Music therapy isn’t regulated in NC. Should it require a license?

Vinnie Ireland (standing) smiles at music therapist Freddy Perkins during a group session at Extraordinary Ventures in Chapel Hill on July 18.
Vinnie Ireland (standing) smiles at music therapist Freddy Perkins during a group session at Extraordinary Ventures in Chapel Hill on July 18. mschultz@newsobserver.com

Music therapy would become a licensed profession under a bill moving forward in the N.C. House.

House Bill 192 would put an existing licensing board for recreational therapy in charge of issuing music therapy licenses. Ten other states have licensing regulations, but the industry isn’t regulated in North Carolina.
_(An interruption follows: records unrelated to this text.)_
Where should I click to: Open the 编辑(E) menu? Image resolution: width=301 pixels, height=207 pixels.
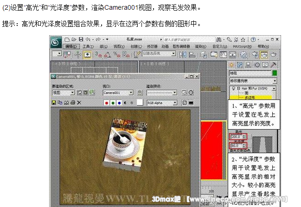[72, 46]
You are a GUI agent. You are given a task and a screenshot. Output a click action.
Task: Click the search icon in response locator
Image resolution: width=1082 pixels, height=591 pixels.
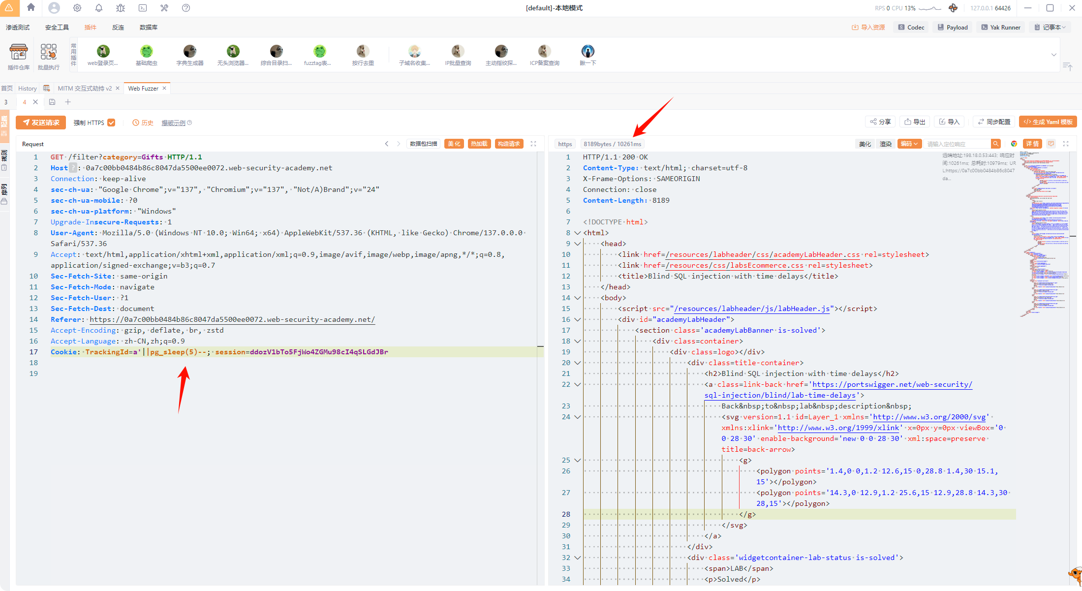995,144
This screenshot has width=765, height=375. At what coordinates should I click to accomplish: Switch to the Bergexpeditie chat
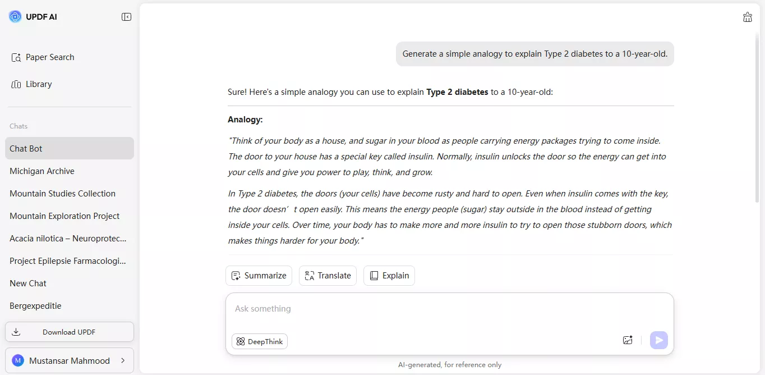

“Currently, North Carolina has absolutely no standards whatsoever for the practice of music therapy,” said Rep. Harry Warren, a Salisbury Republican.

Music therapy is used to treat people with mental health conditions, physical disabilities and substance abuse problems through listening to music, singing, songwriting and other activities.

Supporters of the bill say it would prevent people who don’t have a national board certification in the practice from claiming they are music therapists. Also, insurance would be more likely to cover music therapy treatment because it would be provided by a licensed professional.

Warren said he wasn’t familiar with music therapy when he was first approached about the legislation. “It’s not mainstream, but it’s an absolutely legitimate form of therapeutic health,” he said.

The licensing board would have the power to punish unlicensed music therapists.

After passing the House Finance Committee on Monday, the bill heads to the House floor. The House passed a similar bill in 2014, but the Senate didn’t hold a vote on the legislation.